start INPUT MATERIAL

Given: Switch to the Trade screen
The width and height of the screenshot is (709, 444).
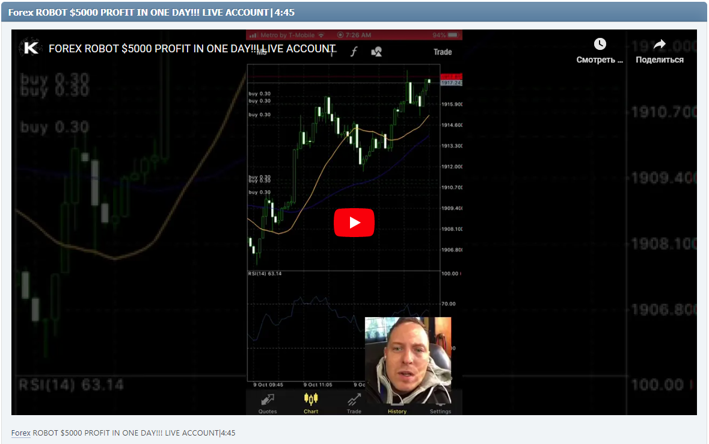Looking at the screenshot, I should pyautogui.click(x=443, y=52).
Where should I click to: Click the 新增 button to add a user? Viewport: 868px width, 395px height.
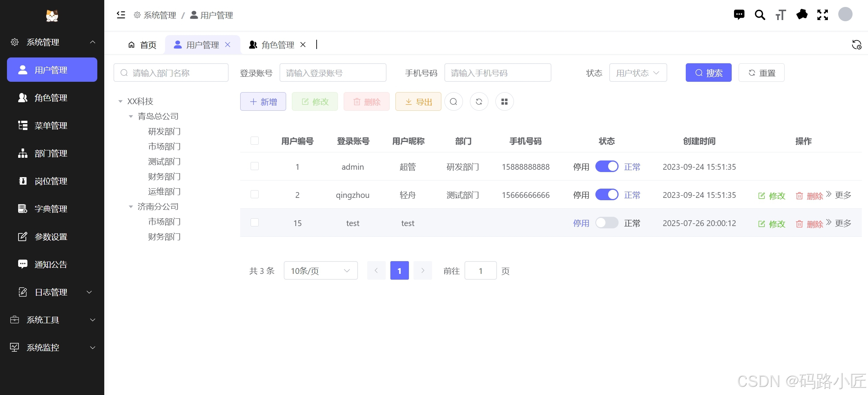[263, 101]
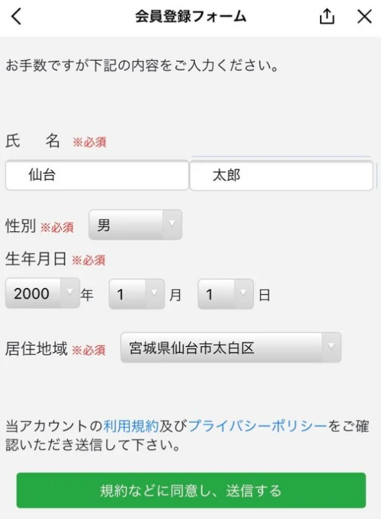Click the residence dropdown arrow
Viewport: 381px width, 519px height.
[x=331, y=346]
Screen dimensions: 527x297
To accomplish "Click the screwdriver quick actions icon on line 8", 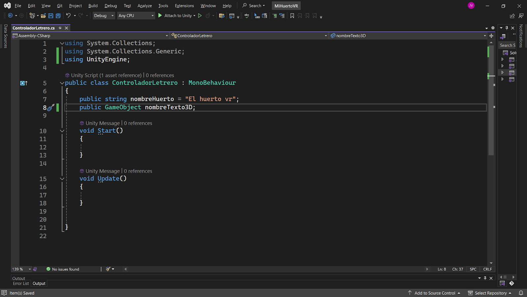I will point(50,108).
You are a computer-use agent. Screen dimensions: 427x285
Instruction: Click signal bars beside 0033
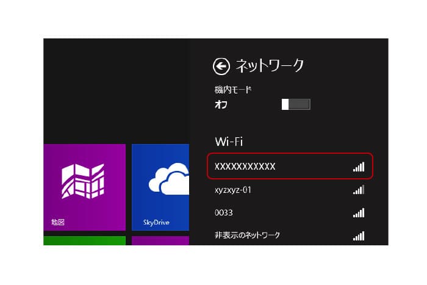pyautogui.click(x=359, y=213)
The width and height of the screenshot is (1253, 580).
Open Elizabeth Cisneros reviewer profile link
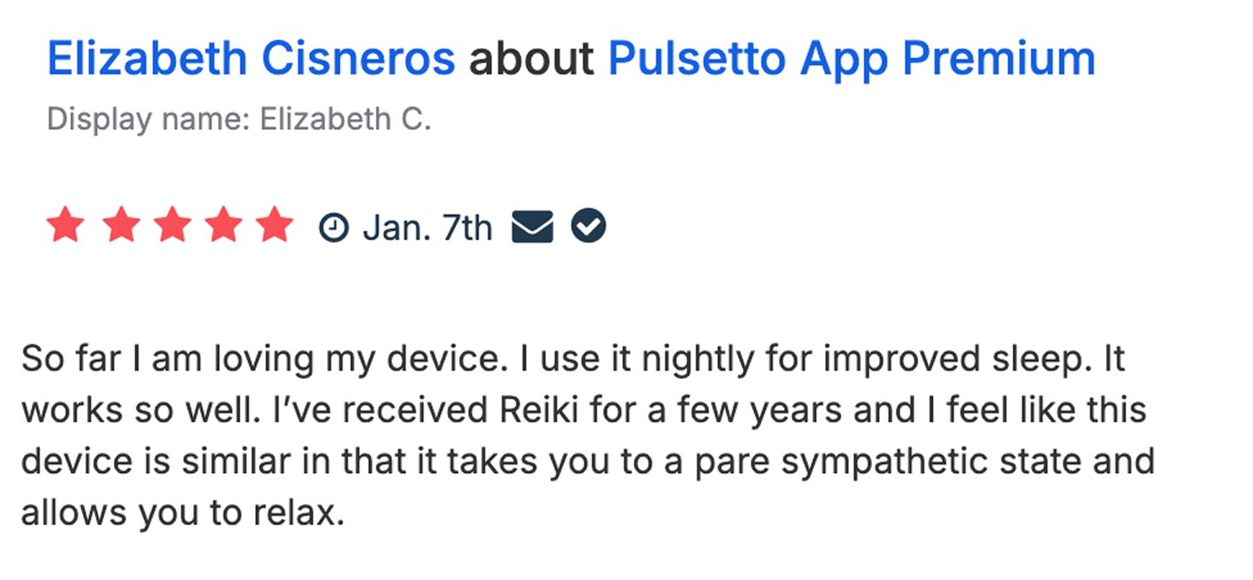pos(251,59)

end INPUT MATERIAL

• _YOUR GOAL_
Switch "Trade" to "Market" in everything from the start of the entries down through the line containing "[x=331, y=346]", leaving all else unchanged. Leave the pictures out of your answer.

• _RESULT BELOW_
Given: Switch to the Market screen
The width and height of the screenshot is (709, 444).
Looking at the screenshot, I should pyautogui.click(x=443, y=52).
Where should I click to: Click the 新增 button to add a user? Viewport: 868px width, 395px height.
[263, 101]
Click the residence dropdown arrow
Viewport: 381px width, 519px height.
[x=331, y=346]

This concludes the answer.